Tom Varadi is a process engineer at an oil refinery, and his wife Suzanne is an architect with a firm of consulting engineers. Tom and Suzanne began chanting Hare Krsna regularly a year ago. “We started with twenty minutes a day,” Tom says, “and as more realizations kept coming to us, we kept chanting more each day.
“Before we got interested in Krsna consciousness, we had been involved in various types of yoga and meditation,” says Tom. “We appreciated talking with devotees, but we always thought, you know, ‘Here you have the mountain, and there are various ways to get to the top of the mountain.’ We believed that each way was just as valid as any other way—until we realized some of the things that were going on with some of these yoga and meditation groups.”
Tom and Suzanne had been practicing a popular form of meditation. “We’d been meditating for quite a while—seven years. First they had told me, ‘You’ll be a better businessman,’ or a better … you know, whatever you wanted to be. But I was a bit more serious than that. I didn’t want to be just a better businessman.
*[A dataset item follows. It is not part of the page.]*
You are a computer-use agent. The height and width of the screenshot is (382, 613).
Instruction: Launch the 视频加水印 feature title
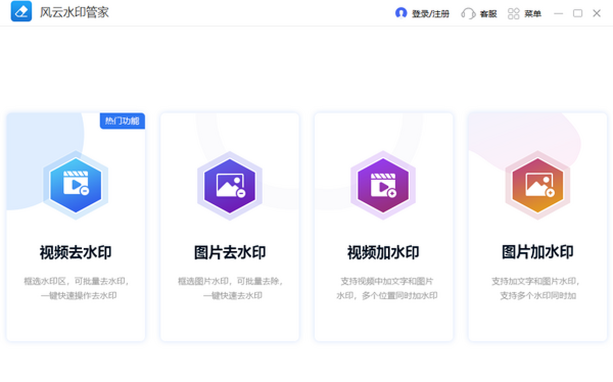point(383,252)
Of course, at the beginning it was all laid out in a pleasant format. And we were quite young, so we went along.
“When we started,” says Tom, “they told us things like, ‘We promise you’ll have enlightenment in five to eight years. We guarantee it.’ But after five years we thought, ‘Well, where is it”
“We started to see how shallow the whole thing was. About that time they started introducing new tricks to try to get more people. . . . .”
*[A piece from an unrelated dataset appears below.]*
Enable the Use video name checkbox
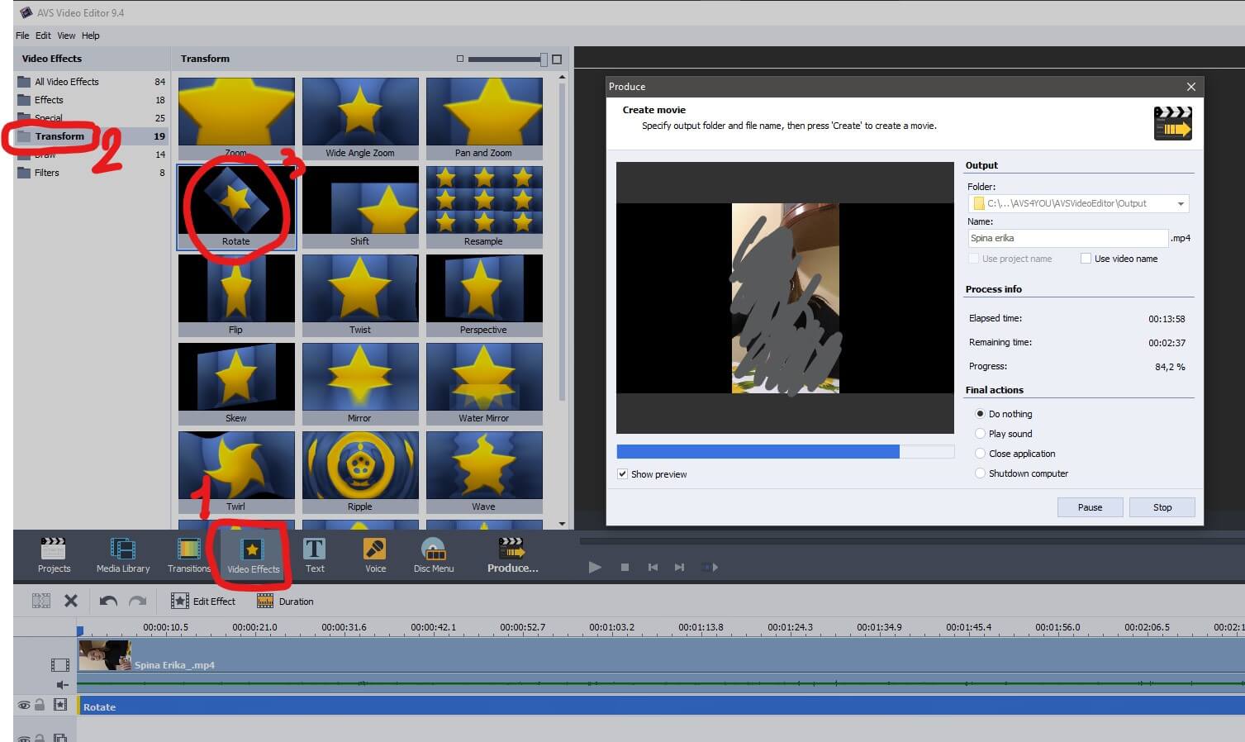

The siddhi business—trying to sell us on levitation and mystic powers—that’s what finally did it,” says Suzanne, “We both looked at each other and said, ‘You know, four thousand dollars is what they’re charging to learn this siddhi program.’ Slowly. They charge you maybe a hundred dollars a shot … two or three hundred dollars. And you have to keep going from one course to the next to get to the siddhi.
Tom says, “I have an old acquaintance who started meditating at the same time I did. He even became a teacher, and he likes to show us pictures of people flying and all sorts of things. But we tell him, ‘So what? Even if it were true, so what? What’s the point?’ “
Tom and Suzanne began investigating other methods of meditation, and gradually (it’s a long story) they took to Krsna consciousness. Says Suzanne, “The more you chant, the more you realize about life … and about yourself.”
Tom says, “I feel like I’m being put into the right position, sort of put in my place, so to speak. Your outlook really changes—I guess according to your devotion in chanting—and you begin to find your relationship with God.”
“I know that the world is completely controlled,” says Suzanne. “You can see it. That’s another thing from chanting Hare Krsna. You see the perfection in Krsna’s arrangement of everything. You see the whole thing laid out before you. Things fit together like a puzzle—perfectly. By that process of chanting, the realizations follow, and you can just put the puzzle together. It’s a slow process at first, and then it accelerates the more you chant.”